In the 1815, the Indonesian eruption threw rocks more than 100 cubic km of ash killing 92,000 people. The greatest volcanic explosion occurred in Indonesia in 1883, which resulting in rocks hurling 55 km up into the air. The explosion was heard in Australia and generated a 40 m high tsunami, killing 36,000 people.
Volcanic disasters mitigation strategies:
a. Learn about community warning systems and of disasters that can come from volcanoes (earthquakes, flooding, landslides, mudflows, thunderstorms, tsunamis)
b. Make evacuation plans to higher ground with a backup route.
c. Have disaster supplies on hand (flashlight, extra batteries, portable battery-operated radio, first aid kit, emergency food and water, nonelectric can opener, cash and credit cards, and sturdy shoes)

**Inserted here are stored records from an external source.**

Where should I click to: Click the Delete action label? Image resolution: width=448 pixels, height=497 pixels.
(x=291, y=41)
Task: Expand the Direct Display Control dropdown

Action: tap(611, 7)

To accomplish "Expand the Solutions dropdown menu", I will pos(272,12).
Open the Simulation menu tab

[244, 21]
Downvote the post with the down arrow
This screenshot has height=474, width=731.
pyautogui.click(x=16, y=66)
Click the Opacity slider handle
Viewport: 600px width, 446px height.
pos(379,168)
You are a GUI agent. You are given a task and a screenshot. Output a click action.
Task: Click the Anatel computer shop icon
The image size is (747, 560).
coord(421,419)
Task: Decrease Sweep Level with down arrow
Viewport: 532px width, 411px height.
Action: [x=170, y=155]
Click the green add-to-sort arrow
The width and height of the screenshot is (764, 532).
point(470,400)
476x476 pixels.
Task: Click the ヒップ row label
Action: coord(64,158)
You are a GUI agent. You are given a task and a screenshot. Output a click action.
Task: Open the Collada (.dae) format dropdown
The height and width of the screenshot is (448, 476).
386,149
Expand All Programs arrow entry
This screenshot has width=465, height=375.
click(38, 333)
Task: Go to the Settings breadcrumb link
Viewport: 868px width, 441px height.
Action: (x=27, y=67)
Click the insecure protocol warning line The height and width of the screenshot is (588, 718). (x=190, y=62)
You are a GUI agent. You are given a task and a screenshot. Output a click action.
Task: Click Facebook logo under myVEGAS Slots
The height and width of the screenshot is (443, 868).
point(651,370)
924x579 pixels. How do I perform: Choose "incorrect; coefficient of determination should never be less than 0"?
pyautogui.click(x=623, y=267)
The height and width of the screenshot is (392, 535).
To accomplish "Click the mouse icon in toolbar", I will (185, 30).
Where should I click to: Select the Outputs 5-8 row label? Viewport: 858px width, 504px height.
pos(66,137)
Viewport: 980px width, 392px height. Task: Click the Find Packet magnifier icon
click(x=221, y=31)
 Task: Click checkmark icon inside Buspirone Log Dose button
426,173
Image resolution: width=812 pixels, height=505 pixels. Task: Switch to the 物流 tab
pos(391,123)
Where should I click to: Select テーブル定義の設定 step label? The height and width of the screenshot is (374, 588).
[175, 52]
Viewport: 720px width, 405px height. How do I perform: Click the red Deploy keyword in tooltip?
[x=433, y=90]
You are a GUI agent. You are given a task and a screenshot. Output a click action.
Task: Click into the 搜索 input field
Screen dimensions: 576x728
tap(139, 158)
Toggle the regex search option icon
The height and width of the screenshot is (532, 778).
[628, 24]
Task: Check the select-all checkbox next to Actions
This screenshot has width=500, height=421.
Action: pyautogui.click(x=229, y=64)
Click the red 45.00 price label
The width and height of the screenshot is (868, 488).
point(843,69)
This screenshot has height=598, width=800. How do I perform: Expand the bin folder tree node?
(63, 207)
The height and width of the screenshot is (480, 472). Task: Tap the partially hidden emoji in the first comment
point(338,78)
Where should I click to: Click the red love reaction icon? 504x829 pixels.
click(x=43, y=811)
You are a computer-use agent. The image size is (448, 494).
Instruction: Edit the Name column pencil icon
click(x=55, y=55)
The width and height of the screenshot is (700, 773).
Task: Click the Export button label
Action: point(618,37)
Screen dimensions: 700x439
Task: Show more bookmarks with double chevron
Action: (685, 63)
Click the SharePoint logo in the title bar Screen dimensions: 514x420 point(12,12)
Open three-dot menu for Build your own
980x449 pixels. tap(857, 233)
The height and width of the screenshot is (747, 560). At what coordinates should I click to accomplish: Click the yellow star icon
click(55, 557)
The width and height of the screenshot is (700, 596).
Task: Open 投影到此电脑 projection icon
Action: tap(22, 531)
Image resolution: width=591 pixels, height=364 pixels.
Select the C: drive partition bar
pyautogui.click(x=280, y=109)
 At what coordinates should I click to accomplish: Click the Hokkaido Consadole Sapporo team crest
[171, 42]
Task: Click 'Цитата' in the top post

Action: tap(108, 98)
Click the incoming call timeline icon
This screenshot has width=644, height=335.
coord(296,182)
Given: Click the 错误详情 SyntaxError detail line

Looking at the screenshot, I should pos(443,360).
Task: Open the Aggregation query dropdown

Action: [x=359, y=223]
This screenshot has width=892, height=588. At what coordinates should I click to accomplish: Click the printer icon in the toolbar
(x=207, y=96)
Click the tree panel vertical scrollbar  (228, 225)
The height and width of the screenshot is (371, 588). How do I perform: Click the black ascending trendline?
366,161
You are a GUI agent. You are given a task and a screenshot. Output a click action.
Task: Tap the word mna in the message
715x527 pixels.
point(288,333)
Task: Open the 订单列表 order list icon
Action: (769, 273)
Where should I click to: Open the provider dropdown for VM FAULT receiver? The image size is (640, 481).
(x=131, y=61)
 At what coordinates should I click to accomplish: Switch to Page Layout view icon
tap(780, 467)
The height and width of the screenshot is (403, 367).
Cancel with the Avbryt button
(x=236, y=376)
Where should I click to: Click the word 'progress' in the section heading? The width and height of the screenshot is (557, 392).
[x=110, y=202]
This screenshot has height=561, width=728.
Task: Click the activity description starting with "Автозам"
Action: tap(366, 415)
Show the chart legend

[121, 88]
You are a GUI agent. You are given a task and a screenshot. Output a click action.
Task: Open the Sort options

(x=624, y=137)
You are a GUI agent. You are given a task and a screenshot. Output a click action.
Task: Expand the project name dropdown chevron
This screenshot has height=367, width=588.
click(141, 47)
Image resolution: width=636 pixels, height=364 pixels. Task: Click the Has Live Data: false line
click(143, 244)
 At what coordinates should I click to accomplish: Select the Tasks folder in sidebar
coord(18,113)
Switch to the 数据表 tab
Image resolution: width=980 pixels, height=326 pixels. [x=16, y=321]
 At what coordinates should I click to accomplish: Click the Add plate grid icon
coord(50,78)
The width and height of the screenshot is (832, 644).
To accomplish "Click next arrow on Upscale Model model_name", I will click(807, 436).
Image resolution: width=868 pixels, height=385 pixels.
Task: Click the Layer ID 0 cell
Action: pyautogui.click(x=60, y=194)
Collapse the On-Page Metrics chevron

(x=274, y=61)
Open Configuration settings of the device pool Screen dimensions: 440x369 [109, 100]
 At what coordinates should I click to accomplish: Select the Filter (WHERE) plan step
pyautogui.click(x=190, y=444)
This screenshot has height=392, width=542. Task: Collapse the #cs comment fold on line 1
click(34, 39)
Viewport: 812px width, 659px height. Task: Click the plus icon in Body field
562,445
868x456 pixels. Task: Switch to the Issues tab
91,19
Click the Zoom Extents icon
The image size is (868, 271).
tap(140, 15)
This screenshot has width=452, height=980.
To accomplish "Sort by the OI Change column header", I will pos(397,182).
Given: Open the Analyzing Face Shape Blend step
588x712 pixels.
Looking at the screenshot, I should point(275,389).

Flooding is the unusual presence of water on land to a depth which affects normal activities. Flooding can arise from: overflowing rivers (river flooding), heavy rainfall over a short duration (flash floods), or an unusual inflow of sea water onto land (ocean flooding). Ocean flooding can be caused by storms such as hurricanes (storm surge), high tides (tidal flooding), seismic events (tsunami) or large landslides.
Flood mitigation strategies:
a. Watercourses which pass through significant settlement areas should be properly configured and lined with concrete.
b. Existing bridges should be inspected to determine which ones are too low or which have support pillars within the watercourse channel. Where possible these should be replaced as these features restrict water flow and cause the channels to be easily blocked with debris.
c. Future bridges should not be built with these undesirable features.
d. Buildings constructed adjacent to watercourses should be elevated by at least one meter to prevent potential flood inundation.
e. Critical facilities should not be located adjacent to watercourses.
1. Road Accidents:
Road accidents are common in India due to reckless driving, untrained drivers and poor maintenance of roads and vehicles. According to Lifeline Foundation, the Ahmedabad based organization working for road safety, India accounts for 13 per cent of road accident fatalities worldwide.
With 130,000 deaths in 2007, India tops in the number of people killed in road accidents, surpassing China’s 90,000. Most of these deaths occurred due to bad road designs and lack of proper traffic management systems to separate different streams of traffic.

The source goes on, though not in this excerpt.